His real name was Abram, but he was called Mikhail—his Jewish name exchanged for a Russian one. He spoke of his classmates, about his mother and sister, about the beauty of the landscape and the richness of the land. From time to time he confirmed a name in his address book, peering down his nose and leafing through the brittle pages. He came from a family of farmers who had been sent to the region by the tsar, along with hundreds of other Jews; Stalindorf had once been the center of a Jewish region. Once upon a time the Jews and the Ukrainians and the Russians there had gotten along, more or less. Then Stalin starved them, and they had to eat prairie dogs, and then the Germans approached and Mikhail’s family fled. Like Anya and Leeza’s grandmother, they had received an early warning through army connections; most of the town’s Jews had not been so fortunate.
At fifteen, Mikhail had driven the family’s cows all the way to Kazakhstan, eating more prairie dogs and wading through rivers along the way. His sister was killed by a bomb as she walked beside him; his father, a soldier, was killed in the war, and he and his mother returned alone to their village. Even in peacetime, when the crops had grown back, they continued to eat prairie dogs, having grown fond of the taste. Now the prairie dogs were gone, and Mikhail’s legs were so swollen that he could no longer walk.
He picked up his cell phone and called his wife in the kitchen to ask her if it was time for his injection. This was our cue to leave.

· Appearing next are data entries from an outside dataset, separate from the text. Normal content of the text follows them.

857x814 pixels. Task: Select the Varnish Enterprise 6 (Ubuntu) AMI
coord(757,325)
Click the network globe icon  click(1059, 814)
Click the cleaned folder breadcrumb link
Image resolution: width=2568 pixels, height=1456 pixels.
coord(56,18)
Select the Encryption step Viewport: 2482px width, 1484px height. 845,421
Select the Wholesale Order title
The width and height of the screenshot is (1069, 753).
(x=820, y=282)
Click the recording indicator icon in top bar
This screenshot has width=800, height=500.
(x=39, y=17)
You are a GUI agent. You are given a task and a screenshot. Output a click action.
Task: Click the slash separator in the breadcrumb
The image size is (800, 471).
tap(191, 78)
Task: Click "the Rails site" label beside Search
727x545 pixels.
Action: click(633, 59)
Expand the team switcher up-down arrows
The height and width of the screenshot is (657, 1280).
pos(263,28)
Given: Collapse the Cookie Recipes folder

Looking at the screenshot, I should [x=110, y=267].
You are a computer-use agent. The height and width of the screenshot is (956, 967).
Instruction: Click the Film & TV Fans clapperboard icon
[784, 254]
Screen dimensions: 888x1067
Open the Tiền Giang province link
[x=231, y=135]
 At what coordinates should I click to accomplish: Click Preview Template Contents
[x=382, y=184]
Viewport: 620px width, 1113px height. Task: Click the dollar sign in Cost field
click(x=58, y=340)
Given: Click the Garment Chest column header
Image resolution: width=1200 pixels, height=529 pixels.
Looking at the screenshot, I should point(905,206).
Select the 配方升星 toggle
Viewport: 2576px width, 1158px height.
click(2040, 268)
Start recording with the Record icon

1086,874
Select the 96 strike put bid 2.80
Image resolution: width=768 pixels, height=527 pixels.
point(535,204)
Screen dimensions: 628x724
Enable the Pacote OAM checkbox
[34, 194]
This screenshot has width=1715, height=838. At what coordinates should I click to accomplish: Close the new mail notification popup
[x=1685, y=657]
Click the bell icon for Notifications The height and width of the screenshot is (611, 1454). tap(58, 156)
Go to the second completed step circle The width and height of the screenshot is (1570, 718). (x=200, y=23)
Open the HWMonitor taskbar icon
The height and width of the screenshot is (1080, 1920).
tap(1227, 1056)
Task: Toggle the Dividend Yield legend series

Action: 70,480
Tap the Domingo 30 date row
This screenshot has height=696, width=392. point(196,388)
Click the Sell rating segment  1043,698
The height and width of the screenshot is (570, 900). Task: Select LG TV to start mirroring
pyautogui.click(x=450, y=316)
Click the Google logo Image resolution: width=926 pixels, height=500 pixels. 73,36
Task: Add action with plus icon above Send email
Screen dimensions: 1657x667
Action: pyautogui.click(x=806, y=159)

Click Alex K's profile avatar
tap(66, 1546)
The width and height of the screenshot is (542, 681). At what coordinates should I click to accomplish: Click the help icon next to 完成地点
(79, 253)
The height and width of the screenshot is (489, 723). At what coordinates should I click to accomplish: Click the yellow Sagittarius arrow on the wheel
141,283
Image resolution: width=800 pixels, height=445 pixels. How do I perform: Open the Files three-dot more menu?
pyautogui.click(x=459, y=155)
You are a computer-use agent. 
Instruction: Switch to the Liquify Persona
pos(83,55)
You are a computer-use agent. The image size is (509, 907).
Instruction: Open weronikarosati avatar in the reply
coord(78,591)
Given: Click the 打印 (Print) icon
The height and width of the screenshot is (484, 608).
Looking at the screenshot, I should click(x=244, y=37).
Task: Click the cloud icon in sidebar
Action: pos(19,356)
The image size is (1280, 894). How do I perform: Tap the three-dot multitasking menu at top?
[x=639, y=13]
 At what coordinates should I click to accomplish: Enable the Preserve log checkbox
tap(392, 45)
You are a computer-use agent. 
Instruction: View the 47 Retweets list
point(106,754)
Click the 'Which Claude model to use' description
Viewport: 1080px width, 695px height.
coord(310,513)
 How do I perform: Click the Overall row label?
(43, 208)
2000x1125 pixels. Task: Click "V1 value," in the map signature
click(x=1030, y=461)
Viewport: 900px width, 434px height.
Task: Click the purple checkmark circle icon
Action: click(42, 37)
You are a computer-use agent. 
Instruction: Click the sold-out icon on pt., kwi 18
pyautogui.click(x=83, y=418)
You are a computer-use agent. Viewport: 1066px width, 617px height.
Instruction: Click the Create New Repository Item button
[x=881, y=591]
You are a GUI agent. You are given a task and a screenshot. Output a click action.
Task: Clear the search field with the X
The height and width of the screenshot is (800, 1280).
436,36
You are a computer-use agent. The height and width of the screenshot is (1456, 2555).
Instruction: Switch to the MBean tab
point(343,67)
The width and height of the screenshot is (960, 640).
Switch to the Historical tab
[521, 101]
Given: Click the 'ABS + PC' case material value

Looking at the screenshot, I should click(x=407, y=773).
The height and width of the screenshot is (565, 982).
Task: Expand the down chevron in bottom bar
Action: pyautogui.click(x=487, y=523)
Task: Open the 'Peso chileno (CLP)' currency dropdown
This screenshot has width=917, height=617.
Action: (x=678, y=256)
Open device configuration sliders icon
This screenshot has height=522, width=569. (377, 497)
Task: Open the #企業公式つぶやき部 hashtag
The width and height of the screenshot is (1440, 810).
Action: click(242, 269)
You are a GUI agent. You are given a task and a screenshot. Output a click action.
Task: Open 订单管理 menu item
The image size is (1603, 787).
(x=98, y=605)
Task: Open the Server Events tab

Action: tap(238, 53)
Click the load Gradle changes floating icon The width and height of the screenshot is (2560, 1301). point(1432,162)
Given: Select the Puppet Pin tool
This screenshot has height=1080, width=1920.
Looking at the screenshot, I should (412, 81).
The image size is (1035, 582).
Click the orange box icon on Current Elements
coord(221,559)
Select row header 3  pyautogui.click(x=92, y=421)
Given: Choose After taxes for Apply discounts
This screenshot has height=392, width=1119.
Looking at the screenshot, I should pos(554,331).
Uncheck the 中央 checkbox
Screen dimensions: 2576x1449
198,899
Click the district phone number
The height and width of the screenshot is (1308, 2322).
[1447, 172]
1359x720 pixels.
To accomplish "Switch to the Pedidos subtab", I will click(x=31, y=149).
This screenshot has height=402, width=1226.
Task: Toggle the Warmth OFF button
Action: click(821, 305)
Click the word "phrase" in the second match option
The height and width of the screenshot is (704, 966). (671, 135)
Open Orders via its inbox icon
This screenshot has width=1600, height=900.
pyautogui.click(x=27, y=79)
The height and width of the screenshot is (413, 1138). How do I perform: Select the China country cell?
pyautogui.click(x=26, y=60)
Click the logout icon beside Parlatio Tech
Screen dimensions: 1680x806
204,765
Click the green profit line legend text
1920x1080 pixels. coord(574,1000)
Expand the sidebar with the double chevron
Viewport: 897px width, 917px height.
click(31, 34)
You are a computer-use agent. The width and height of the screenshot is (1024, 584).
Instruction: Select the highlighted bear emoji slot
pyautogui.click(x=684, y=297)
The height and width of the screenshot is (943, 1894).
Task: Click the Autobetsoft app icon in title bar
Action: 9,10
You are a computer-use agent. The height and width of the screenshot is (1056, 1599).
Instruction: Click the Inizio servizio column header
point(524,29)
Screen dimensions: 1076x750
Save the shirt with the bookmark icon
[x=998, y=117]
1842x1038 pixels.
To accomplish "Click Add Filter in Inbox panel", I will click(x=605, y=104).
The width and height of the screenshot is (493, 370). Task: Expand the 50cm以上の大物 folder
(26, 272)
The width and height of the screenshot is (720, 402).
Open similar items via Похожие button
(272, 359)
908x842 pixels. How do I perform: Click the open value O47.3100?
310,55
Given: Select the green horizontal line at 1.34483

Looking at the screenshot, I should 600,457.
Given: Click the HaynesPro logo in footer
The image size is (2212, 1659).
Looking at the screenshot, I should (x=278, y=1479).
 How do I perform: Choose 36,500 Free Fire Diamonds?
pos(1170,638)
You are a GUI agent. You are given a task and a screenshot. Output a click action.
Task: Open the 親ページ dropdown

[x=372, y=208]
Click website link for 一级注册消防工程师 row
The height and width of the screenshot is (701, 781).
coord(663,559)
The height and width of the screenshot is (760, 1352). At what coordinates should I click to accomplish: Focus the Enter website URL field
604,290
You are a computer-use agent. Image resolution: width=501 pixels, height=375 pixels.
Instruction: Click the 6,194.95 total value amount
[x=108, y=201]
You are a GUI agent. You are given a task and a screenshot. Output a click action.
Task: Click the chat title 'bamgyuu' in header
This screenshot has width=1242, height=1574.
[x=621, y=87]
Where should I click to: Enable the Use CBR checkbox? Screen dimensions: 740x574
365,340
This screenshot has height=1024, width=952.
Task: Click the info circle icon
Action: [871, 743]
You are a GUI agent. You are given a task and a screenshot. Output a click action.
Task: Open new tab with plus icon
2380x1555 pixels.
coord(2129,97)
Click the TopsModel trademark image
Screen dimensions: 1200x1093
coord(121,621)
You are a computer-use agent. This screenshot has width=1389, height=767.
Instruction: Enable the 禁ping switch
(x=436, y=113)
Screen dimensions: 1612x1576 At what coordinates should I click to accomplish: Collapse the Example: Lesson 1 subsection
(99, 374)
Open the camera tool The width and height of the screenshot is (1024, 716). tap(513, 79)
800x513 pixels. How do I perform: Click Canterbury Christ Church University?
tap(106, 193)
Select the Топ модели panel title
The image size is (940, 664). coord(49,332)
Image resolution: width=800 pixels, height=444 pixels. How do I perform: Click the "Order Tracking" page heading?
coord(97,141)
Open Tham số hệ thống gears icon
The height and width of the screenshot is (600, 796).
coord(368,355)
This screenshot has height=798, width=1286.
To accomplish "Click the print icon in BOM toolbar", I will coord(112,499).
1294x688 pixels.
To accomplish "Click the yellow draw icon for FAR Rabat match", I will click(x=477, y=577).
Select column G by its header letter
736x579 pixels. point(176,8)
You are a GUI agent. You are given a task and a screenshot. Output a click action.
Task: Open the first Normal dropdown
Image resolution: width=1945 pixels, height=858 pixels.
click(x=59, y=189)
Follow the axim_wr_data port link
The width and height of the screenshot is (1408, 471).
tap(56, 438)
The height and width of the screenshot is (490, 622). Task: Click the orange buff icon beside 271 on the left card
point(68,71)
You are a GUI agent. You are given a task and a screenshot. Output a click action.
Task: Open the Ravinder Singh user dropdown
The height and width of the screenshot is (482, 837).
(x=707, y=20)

What had happened to the Jews who hadn’t escaped in time? They were in the balka. We had already learned that in Ukraine the word balka, which literally means “ravine” or “gully,” functioned as an effective synonym for “place where Jews were killed.” With Yury as our guide, we headed there.
Fluffy, well-defined clouds drifted across the bright sky, and the faded grass was punctuated by trees the color of sage. We crossed a river and passed a pond. Birds swept over and into the clear water, their calls the only sound in the air. Plump gray rabbits appeared now and then, diving back into the grass as the car approached.
The land was perfectly flat, an endless procession of fields, until we reached the balka, which was now a small rise in the earth. We all got out and studied the plaque commemorating the deaths of “Soviet citizens” killed by the fascists. We thought about all the dead bodies lying in the burial mound beneath our feet.
By the time we were done taking pictures and looking around, I was worried that we were going to miss our train. Yury said he knew a shortcut, and guided our car into the margin of a field of sunflowers. Mud spattered the sides of the car and the front and back windows. It had become apparent that Yury was very drunk.
The tires spun uselessly, spraying mud everywhere. We got out, taking off our shoes. Ankle deep in mud, we pushed together as the driver tried to start the car. It didn’t move. Yury giggled.
The driver got out. “Can one of you girls drive?” he asked. “I’ll push.”
“I can,” Leeza answered. She got into the driver’s seat, wiping the globs of earth from her feet and calves. As we pushed from behind, she stepped on the gas. And that was how we escaped from Stalindorf.